Evo Morales, l'ancien président de la Bolivie, est parti pour le Mexique après avoir obtenu l'asile politique du gouvernement du pays.
Le ministre mexicain des Affaires étrangères a confirmé sur Twitter que M. Morales était monté à bord d'un de ses avions et avait publié la photo d'un M. fatigué, M. Morales, tenant un drapeau mexicain.
Marcelo Ebrard a déclaré: "L'avion de l'armée de l'air mexicaine a déjà décollé avec Evo Morales à son bord. Selon les conventions internationales en vigueur, il est sous la protection du Mexique.
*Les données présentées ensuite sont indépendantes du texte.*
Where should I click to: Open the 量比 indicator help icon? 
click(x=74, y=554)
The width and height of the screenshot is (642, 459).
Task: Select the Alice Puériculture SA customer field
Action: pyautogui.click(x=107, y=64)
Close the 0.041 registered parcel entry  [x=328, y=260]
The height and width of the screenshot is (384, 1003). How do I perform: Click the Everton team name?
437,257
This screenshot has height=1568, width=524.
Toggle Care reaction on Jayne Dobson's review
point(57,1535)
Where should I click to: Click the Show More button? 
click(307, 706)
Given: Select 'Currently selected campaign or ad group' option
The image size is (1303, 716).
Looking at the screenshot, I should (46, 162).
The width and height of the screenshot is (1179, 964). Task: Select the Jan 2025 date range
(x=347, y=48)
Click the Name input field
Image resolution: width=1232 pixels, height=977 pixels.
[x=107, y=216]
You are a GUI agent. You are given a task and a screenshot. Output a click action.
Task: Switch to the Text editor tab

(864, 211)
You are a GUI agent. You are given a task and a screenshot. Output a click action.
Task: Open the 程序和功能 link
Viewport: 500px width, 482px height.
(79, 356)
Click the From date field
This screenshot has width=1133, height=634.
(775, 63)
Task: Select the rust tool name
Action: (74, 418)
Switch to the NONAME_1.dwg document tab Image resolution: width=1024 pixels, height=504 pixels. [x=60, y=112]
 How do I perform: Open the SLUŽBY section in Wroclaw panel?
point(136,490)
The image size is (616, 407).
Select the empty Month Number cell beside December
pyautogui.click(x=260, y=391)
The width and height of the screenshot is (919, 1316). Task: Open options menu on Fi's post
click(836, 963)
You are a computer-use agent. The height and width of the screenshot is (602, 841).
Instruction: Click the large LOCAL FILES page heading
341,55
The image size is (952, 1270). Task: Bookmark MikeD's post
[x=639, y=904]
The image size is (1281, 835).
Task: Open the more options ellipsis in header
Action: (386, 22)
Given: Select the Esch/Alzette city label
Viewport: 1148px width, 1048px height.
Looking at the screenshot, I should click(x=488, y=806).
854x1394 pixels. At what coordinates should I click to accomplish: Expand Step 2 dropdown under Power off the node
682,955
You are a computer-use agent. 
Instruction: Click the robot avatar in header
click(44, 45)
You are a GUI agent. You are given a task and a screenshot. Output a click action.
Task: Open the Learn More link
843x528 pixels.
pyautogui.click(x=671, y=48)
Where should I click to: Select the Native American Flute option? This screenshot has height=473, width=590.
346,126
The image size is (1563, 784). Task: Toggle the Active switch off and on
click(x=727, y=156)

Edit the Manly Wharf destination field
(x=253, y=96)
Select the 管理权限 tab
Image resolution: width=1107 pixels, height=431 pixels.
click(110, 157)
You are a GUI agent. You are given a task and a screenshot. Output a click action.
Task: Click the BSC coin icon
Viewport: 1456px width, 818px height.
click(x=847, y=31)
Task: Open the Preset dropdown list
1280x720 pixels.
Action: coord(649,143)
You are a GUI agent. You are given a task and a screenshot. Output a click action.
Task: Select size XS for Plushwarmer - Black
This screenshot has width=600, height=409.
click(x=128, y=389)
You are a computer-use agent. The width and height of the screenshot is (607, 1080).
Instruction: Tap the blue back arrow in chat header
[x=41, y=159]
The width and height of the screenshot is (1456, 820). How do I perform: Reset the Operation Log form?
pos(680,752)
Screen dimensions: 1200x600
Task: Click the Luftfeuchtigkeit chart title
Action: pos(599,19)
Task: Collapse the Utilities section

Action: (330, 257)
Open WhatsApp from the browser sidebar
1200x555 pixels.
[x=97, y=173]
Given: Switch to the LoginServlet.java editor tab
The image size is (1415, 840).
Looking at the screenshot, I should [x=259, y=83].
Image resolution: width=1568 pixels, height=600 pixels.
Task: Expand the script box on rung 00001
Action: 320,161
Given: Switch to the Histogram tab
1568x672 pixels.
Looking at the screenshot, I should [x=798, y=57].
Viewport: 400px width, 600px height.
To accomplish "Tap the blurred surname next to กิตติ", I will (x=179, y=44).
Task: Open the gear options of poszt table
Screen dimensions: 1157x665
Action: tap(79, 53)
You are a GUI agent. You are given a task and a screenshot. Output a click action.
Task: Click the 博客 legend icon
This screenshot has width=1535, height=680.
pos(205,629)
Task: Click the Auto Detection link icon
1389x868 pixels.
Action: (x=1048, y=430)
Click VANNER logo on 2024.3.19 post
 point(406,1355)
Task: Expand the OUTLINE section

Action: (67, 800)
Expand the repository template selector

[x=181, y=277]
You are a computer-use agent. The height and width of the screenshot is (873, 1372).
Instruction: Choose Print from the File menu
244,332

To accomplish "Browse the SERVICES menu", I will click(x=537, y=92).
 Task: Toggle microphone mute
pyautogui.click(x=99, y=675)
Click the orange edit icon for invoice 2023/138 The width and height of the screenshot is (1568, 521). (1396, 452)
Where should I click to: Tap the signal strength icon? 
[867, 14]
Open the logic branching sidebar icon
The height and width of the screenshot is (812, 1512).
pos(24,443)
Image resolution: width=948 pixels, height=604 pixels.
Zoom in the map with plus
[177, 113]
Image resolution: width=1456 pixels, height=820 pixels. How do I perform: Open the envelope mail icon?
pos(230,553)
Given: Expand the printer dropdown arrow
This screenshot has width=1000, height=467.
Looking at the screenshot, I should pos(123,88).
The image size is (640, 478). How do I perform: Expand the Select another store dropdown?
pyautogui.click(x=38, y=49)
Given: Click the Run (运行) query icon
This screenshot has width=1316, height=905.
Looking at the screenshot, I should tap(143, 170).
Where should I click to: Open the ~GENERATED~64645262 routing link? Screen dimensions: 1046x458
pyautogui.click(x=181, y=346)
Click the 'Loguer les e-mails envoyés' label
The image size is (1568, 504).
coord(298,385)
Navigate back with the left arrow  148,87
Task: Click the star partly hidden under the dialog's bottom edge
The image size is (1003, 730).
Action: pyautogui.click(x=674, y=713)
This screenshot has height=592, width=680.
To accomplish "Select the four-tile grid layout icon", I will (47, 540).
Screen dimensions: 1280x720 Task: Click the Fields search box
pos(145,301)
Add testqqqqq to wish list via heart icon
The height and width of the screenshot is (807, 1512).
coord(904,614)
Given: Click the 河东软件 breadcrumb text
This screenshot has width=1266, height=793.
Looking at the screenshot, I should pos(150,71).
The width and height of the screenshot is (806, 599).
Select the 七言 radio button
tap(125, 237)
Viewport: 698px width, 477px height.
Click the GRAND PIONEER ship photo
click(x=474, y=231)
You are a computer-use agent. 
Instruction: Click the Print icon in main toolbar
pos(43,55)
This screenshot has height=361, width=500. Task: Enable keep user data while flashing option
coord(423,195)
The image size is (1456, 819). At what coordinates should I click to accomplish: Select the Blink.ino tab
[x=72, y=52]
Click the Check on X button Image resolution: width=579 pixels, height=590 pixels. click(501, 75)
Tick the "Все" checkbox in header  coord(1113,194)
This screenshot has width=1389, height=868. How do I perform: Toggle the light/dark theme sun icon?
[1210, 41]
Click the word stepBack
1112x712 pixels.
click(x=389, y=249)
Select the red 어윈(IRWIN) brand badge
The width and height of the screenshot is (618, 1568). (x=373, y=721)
Votre vie et votre intégrité sont en sécurité."
M. Morales, qui a démissionné dimanche après 14 ans au pouvoir, a déclaré dans un tweet qu'il était douloureux de quitter la Bolivie, mais il a promis: "Je reviendrai bientôt, avec plus de force et d'énergie."
Après des semaines d'affrontements violents à la suite d'élections controversées, le gouvernement de M. Morales s'est effondré ce week-end lorsque les alliés du parti au pouvoir ont démissionné et que l'armée l'a exhorté à se retirer.
Le gouvernement de gauche mexicain, qui a soutenu le socialiste, a déclaré qu'il considérait les événements comme un "coup d'Etat" parce que l'armée avait demandé la démission du président. "Cela viole l'ordre constitutionnel de ce pays", a déclaré M. Ebrard.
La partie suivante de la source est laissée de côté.